Specific Aim 2 is to test the hypothesis that age-related peculiarities of ethanol ingestion and reinforcement between early infancy and adolescence are associated with ontogenetic change in brain opioid mechanisms. Among many other brain systems likely important for response to ethanol, one advantage of selecting the opioid systems for examination is the widespread clinical application of the opioid antagonist, naltrexone, in treatment of alcohol abuse.
Specific Aim 3 is to test ethanol ingestion during adolescence for animals that have been exposed to ethanol at different stages of earlier ontogeny, with or without a selective opioid antagonist. This may reveal sensitive periods during development at which ethanol exposure places the individual at special risk for later ethanol abuse, and may determine whether specific opioid antagonists at the time of early exposure decrease the likelihood of enhanced ethanol ingestion during adolescence.

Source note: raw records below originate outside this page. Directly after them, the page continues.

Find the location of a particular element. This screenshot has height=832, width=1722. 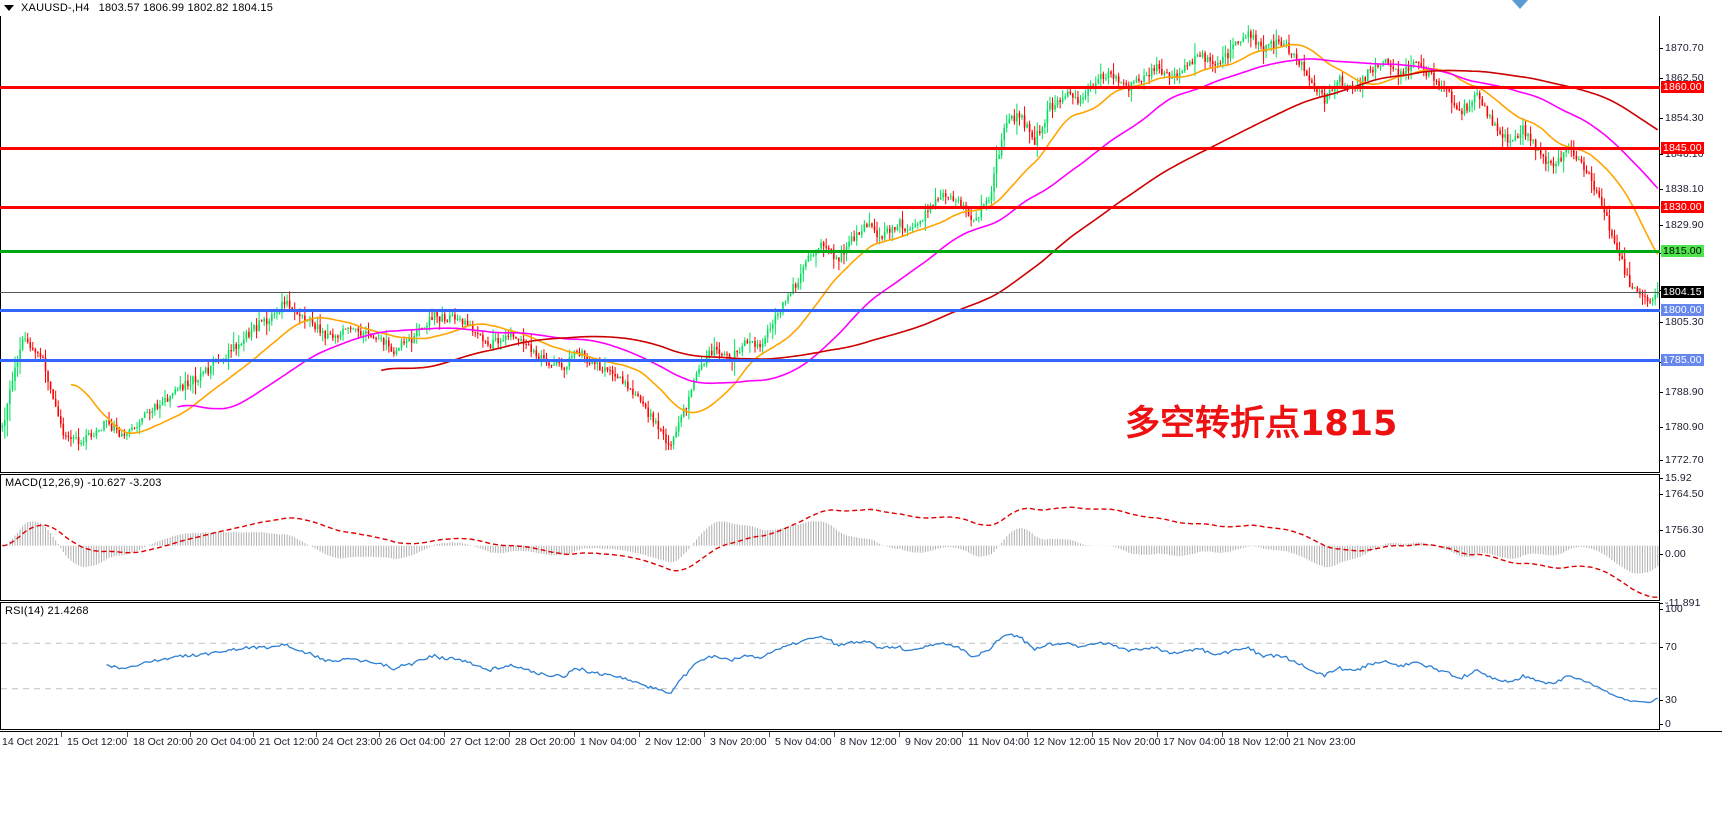

macd-axis-tick: 15.92 is located at coordinates (1676, 478).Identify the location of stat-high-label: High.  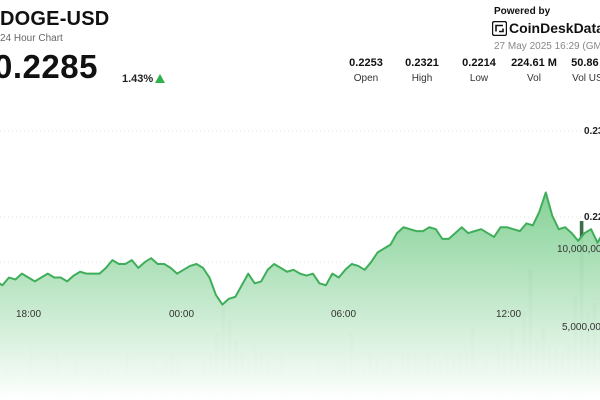
(422, 78).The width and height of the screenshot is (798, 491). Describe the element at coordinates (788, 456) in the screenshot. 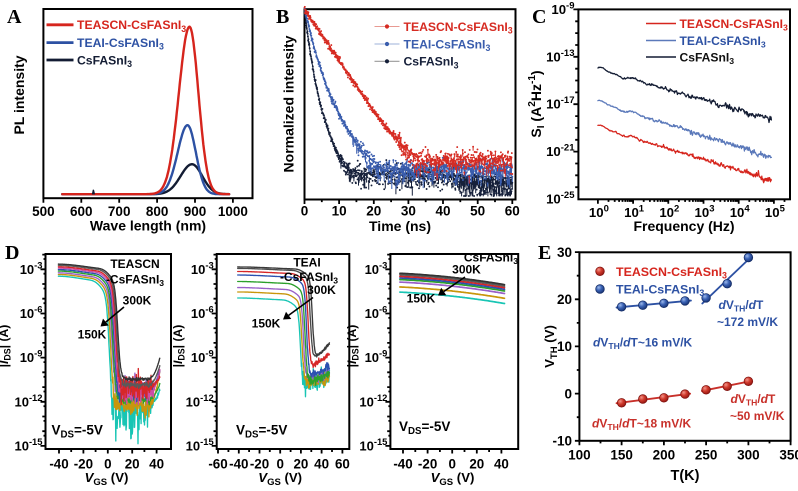

I see `svg-text: 350` at that location. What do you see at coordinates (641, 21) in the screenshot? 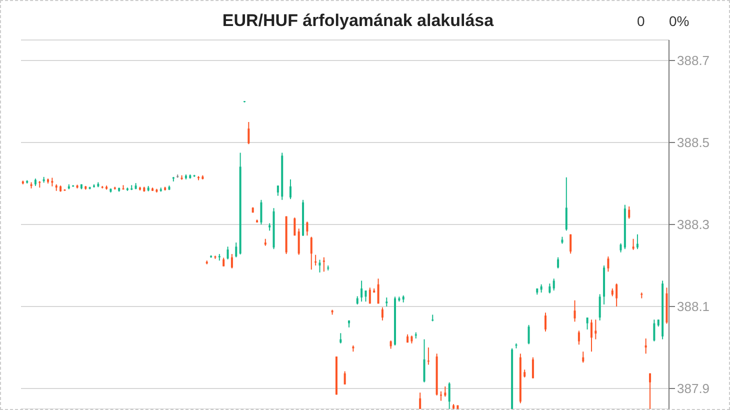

Adolescence is accompanied by behaviors such as excessive alcohol ingestion that risk life-long alcohol abuse. Clinical and experimental evidence indicates that earlier exposure to alcohol increases its ingestion in adolescence. Proposed experiments will track age-related change in alcohol ingestion and reinforcement between birth and adolescence, test associated influence of the opioid system, and determine potential sensitive periods prior to adolescence at which exposure to alcohol especially enhances adolescent ingestion of alcohol.